Assigned task A: Please reproduce, word for word, everything in the nanochannel patent text from "BACKGROUND OF THE" down to "in the nanopore.".
Assigned task B: According to the nanochannel patent text, what is the persistence length of double stranded DNA?
Assigned task C: Write the next part of the nanochannel patent text, starting after its final sentence.

Page text:
--- START ---

NANOCHANNEL WITH INTEGRATED TUNNEL GAP

Abstract

A device for electronic sequencing of polymers consisting of a tunnel gap that is self-aligned with a nanochannel.

Description

CROSS REFERENCE TO RELATED APPLICATIONS

This application claims priority to U.S. provisional application No. 62/092,754 titled “NANOCHANNEL WITH INTEGRATED TUNNEL GAP”, filed Dec. 16, 2014, the entire disclosure of which is incorporated herein by reference in its entirety.

BACKGROUND OF THE INVENTION

In an earlier disclosure “Systems and Devices for Molecule Sensing and Method of Manufacturing Thereof” (US publication no. US 2014-0113386, the '386 publication; see also Pang et al., Pang, Ashcroft et al. 2014, both hereby incorporated by reference) we have described a method of manufacturing a tunnel junction such that individual molecular species give distinct electronic signals when in contact with recognition molecules bound to the electrodes that comprise the tunnel junction. Further described is methodology for cutting a nanopore through the layers that comprise the junction, so that each molecular unit (e.g., DNA base, protein residue or sugar molecule in an oligosaccharide) can be read as it passes the electrodes embedded in the nanopore.

An alternative to passing a polymer through a nanopore is to linearize the polymer by driving the polymer into a long channel with lateral dimensions comparable to the diameter of the polymer. If the polymer is quite stiff, the dimensions of this channel can be quite large, 10× to 50×the diameter of the polymer. So, for DNA, having a diameter of 2 nm, the channel could be up to about 100 nm in width. The persistence length of double stranded DNA is 50 nm, so it is constrained to enter such a channel in a linearized form. In order to read a sequence of the polymer, a small reading device must be placed into the channel, so that the sequence can be read as each base passes the reading device. A system like this has been described by Liang and Chou (Liang and Chou 2008) and it is illustrated in FIG. 1. A channel of tens of nm depth and tens of nm width (but many microns in length) is formed in a glass or silicon substrate 201 (in FIG. 1a). It is coated with a layer of resist 202 that exposes the channel (FIG. 1b). This can be the resist layer that was used to etch the channel in the first place. Metal is then evaporated from an angle 203 so as to partially fill the channel (FIG. 1c). Done from opposite sides of the channel, the channel can then be filled with metal separated by a gap of a few nm (204 FIG. 1d) by stopping the evaporation before the metals on opposite walls contact. Contacts are then made to the metal layers inside the channel lithographically 205 (FIG. 1d) and the device covered with a glass coverslip 206 to seal the channel.

--- END ---

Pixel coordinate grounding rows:

--- START ---

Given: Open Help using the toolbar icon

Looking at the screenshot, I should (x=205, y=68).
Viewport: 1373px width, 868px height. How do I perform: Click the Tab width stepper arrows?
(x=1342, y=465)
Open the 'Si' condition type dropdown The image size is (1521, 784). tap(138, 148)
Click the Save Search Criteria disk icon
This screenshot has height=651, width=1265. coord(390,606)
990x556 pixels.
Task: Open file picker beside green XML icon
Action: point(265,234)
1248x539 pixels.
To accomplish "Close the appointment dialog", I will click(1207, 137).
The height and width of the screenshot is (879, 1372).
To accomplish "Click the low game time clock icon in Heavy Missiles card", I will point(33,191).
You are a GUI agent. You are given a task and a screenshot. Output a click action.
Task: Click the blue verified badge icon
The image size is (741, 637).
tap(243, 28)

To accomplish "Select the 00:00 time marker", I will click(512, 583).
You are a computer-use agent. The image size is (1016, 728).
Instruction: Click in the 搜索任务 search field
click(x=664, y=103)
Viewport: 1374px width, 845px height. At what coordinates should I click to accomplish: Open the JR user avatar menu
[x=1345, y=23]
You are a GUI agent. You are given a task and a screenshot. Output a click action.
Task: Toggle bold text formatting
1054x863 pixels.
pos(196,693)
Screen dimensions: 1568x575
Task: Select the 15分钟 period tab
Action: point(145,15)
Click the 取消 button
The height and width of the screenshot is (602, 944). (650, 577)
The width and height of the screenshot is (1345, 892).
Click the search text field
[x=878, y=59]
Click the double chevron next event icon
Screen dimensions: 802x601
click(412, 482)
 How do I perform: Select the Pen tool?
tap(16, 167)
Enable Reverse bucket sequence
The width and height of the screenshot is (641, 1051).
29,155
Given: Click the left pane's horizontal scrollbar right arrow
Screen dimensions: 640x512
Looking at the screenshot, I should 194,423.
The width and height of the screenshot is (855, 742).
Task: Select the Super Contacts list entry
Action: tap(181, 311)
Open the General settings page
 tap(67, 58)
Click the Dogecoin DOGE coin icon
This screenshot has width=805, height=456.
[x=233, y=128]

--- END ---

Answer area A:
BACKGROUND OF THE INVENTION

In an earlier disclosure “Systems and Devices for Molecule Sensing and Method of Manufacturing Thereof” (US publication no. US 2014-0113386, the '386 publication; see also Pang et al., Pang, Ashcroft et al. 2014, both hereby incorporated by reference) we have described a method of manufacturing a tunnel junction such that individual molecular species give distinct electronic signals when in contact with recognition molecules bound to the electrodes that comprise the tunnel junction. Further described is methodology for cutting a nanopore through the layers that comprise the junction, so that each molecular unit (e.g., DNA base, protein residue or sugar molecule in an oligosaccharide) can be read as it passes the electrodes embedded in the nanopore.

Answer area B: 50 nm

Answer area C:
Another method of forming nm sized gaps in metal electrodes is via shadow evaporation of metals is described by Sun et al. (Sun, Chin et al. 2005) and illustrated in FIG. 2. A gold pad 101 is deposited onto a SiO₂ substrate. The SiO₂ is etched away to leave a step 102 at edge of the pad. A second layer of metal is deposited at an angle 103, forming a second pad 104 displace vertically from the first. By controlling the thickness of this second pad, the dimension of a gap between the two pads can be controlled (FIG. 2c).

Perry et al. (Perry and Kandlikar 2006) describe how a nanochannel can be closed by angle deposition of silicon oxide, as illustrated in FIG. 3. A pre-formed nanochannel, shown in cross section 301, is filled with glass deposited at an angle 302. By alternating the angle at which the glass is deposited, the channel becomes filled and covered with a glass layer, leaving a channel with a cross section shown by the dotted line 303.

BRIEF DESCRIPTION OF THE FIGURES

FIG. 1 illustrates a nanochannel with embedded sensing electrodes according to prior art.

FIG. 2 illustrates a method for making a nanometer scale gap between electrodes by shadow evaporation according to the prior art.

FIG. 3 illustrates a method for capping a pre-existing nanochannel using angle evaporation according to the prior art.

FIG. 4 illustrates two views of a device according to some embodiments of the disclosure.

FIG. 5 illustrates cross-section and plan views of steps, according to some embodiments, in fabrication of a device according to some embodiments of the present disclosure.

FIG. 6 illustrates the sealing and separation of fluid chambers according to some embodiments of the present disclosure.

FIG. 7 illustrates ion-current blockade signals as single stranded DNA molecules pass through the nanochannel and electrode gap in a device according to some embodiments of the present disclosure.

FIG. 8 illustrates tunnel-current signals as single stranded DNA molecules pass through the electrode gap in a device according to some embodiments of the present disclosure.

DESCRIPTION OF SOME OF THE EMBODIMENTS OF THE PRESENT DISCLOSURE

According to some embodiments, a channel and reading gap formed by evaporation steps (e.g., alone), is provided, such that the formation results in the reading gap and channel being automatically aligned with each other.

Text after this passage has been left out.